__CONSIGNE DONNÉE__
Quelles personnes l'extrait du document désigne-t-il par leur nom ? Citez-les toutes dans leur ordre d'apparition.

__EXTRAIT DU DOCUMENT__

# # # # # # #

Il naît le 15 mai 1920, au n°2 de la rue Brézin, dans le XIVe arrondissement de Paris, quartier populaire à l'époque, où il est élevé par son parrain. Il y poursuit sans grand intérêt des études qui le mènent jusqu'à un certificat d'études et un C.A.P. de soudeur à l'autogène. Passionné très jeune de littérature et de cinéma, il se forge une solide culture en lisant notamment Rimbaud, Proust et Céline, et découvre les dialogues de Jeanson et de Prévert. Passionné également de bicyclette, il traîne du côté du Vélodrome d'hiver où il rencontre André Pousse qu'il introduira plus tard au métier d'acteur. Songeant un temps à faire carrière dans le vélo, il y renonce toutefois car il « ne montait pas les côtes ». La Seconde Guerre mondiale, à laquelle il ne participe pas, est pour lui une période de privations et la libération, le spectacle de tristes règlements de comptes.

# # # # # # #

__DONNÉES EXTRAITES__
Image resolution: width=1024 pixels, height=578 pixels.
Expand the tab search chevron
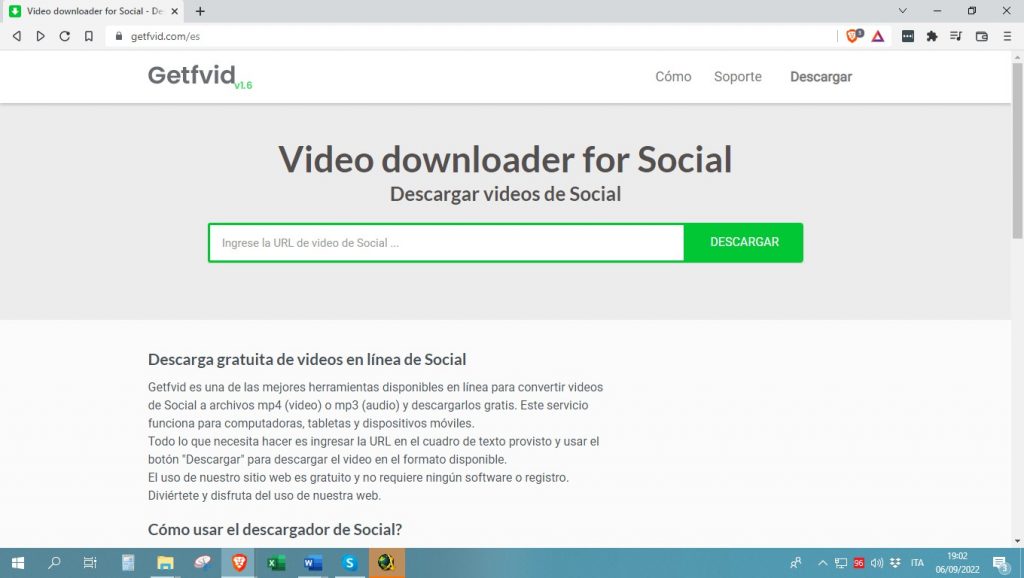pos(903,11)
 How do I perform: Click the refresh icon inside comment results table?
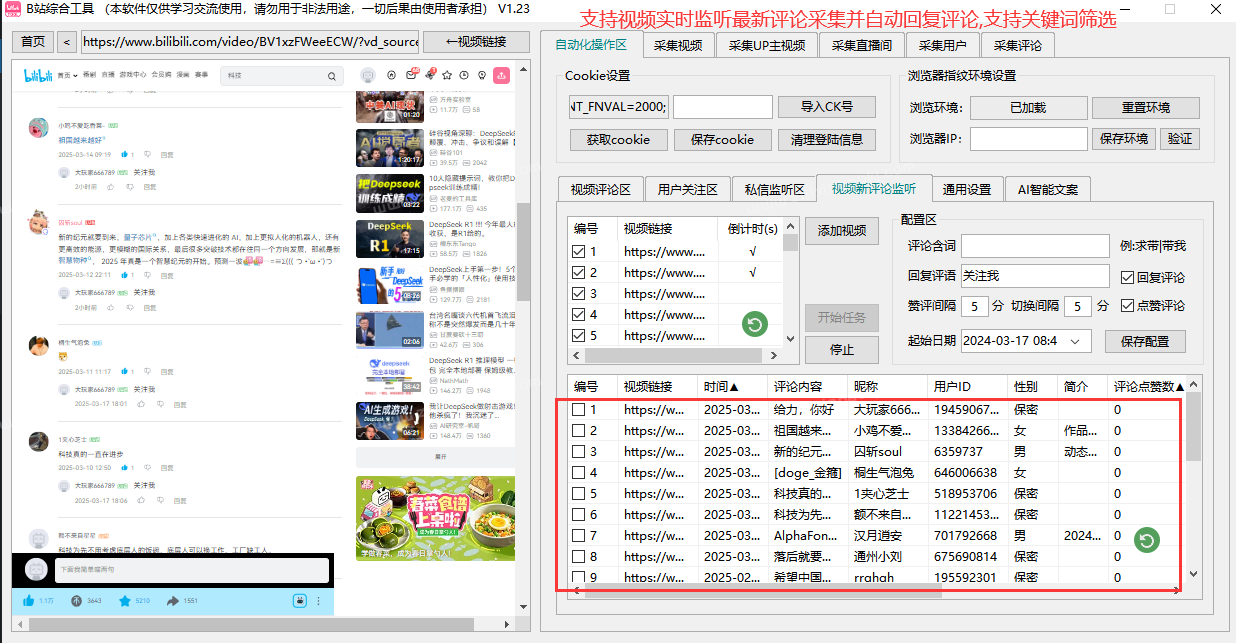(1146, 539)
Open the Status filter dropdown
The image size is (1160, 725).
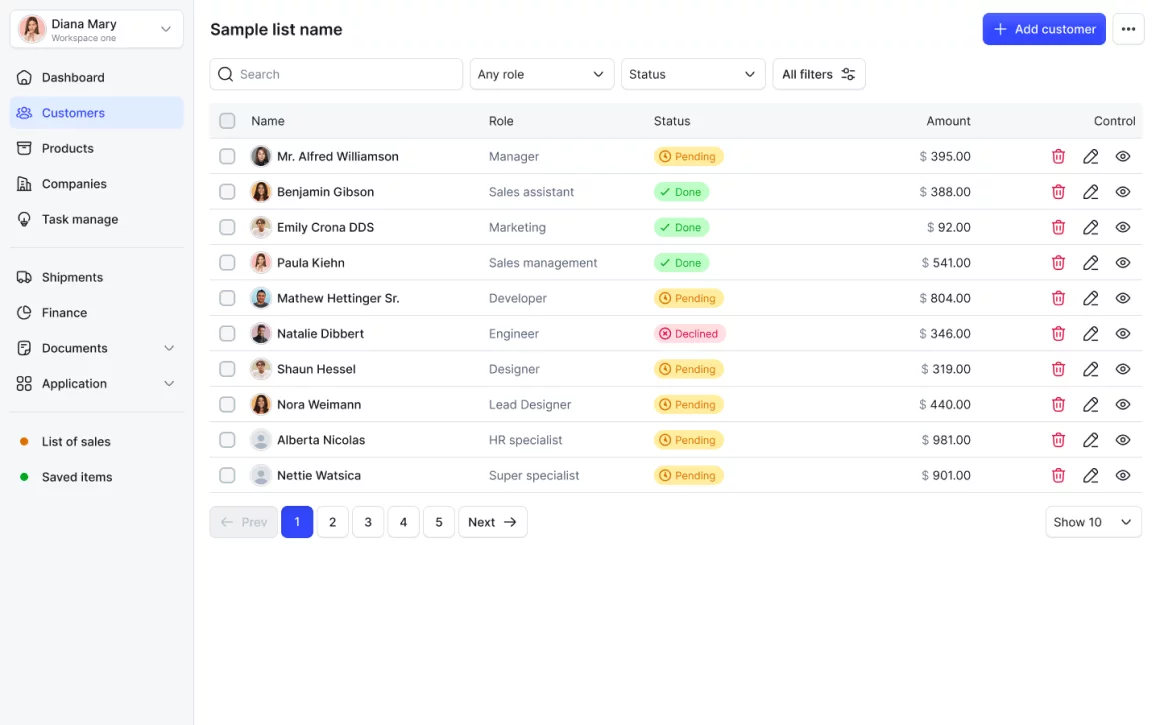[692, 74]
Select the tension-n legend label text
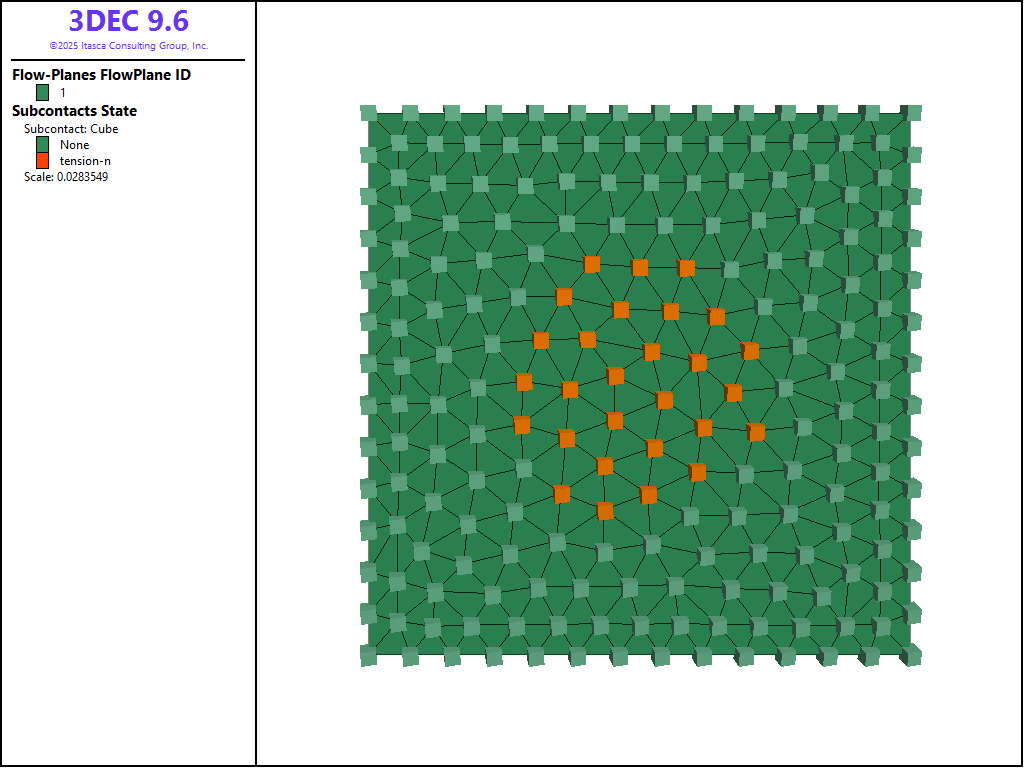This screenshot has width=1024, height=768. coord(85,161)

# # # # # # #

__RÉPONSE FINALE__
Rimbaud, Proust, Céline, Jeanson, Prévert, André Pousse